The survey, which polled almost 100 UK firms, found that 78% of respondents were against the proposed changes, which form part of the government's wider review of the British corporate tax system. Additionally, the survey found that many firms fear the complexity of the transitional rules and would be prepared to forgo the benefits the reforms may bring, in order to avoid the increased bureaucracy and red tape. This is particularly so in relation to new transfer pricing rules which will apply to transactions between related UK companies. Currently, the rules only apply to international transactions between related firms.
In contrast, most businesses supported the idea of reform that would pool differing sources of business income in order to simplify tax returns and speed up tax relief for losses, according to the survey.

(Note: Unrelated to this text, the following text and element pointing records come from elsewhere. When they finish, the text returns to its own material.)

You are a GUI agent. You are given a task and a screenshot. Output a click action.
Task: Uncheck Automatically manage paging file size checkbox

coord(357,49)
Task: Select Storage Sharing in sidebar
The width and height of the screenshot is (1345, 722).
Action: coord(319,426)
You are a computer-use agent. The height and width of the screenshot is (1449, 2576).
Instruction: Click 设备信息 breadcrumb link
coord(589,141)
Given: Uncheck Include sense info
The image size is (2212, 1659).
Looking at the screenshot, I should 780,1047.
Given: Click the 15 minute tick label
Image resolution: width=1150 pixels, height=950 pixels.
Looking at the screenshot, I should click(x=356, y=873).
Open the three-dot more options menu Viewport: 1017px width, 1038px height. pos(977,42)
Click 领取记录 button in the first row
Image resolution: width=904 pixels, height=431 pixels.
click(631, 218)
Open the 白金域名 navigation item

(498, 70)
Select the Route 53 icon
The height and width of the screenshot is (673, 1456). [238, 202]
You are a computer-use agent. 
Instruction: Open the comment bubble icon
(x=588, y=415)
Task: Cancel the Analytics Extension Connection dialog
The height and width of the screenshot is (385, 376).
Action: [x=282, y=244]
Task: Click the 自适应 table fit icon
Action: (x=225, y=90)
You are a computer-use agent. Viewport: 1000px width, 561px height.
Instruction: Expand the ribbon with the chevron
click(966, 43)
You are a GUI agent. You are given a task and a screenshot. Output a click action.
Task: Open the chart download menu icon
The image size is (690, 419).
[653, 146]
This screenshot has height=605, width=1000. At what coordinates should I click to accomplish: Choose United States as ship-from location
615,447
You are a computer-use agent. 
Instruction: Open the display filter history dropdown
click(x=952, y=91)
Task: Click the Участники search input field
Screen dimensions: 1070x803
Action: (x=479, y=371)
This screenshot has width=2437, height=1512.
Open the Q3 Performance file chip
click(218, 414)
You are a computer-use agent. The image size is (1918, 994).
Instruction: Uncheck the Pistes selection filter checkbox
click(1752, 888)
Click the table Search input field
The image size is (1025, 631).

Commenting on the findings, Peter Penneycard, national director of tax at PKF, observed that: "It's clear that SMEs find the current system of corporation tax complex enough. They are worried that these new proposals will mean considerably more red tape that they simply don't have the time or resources to deal with. The Government needs to think very carefully about how SMEs are going to be affected in their day to day business by any changes to the tax rules. The UK economy relies on SMEs and their needs must be better understood."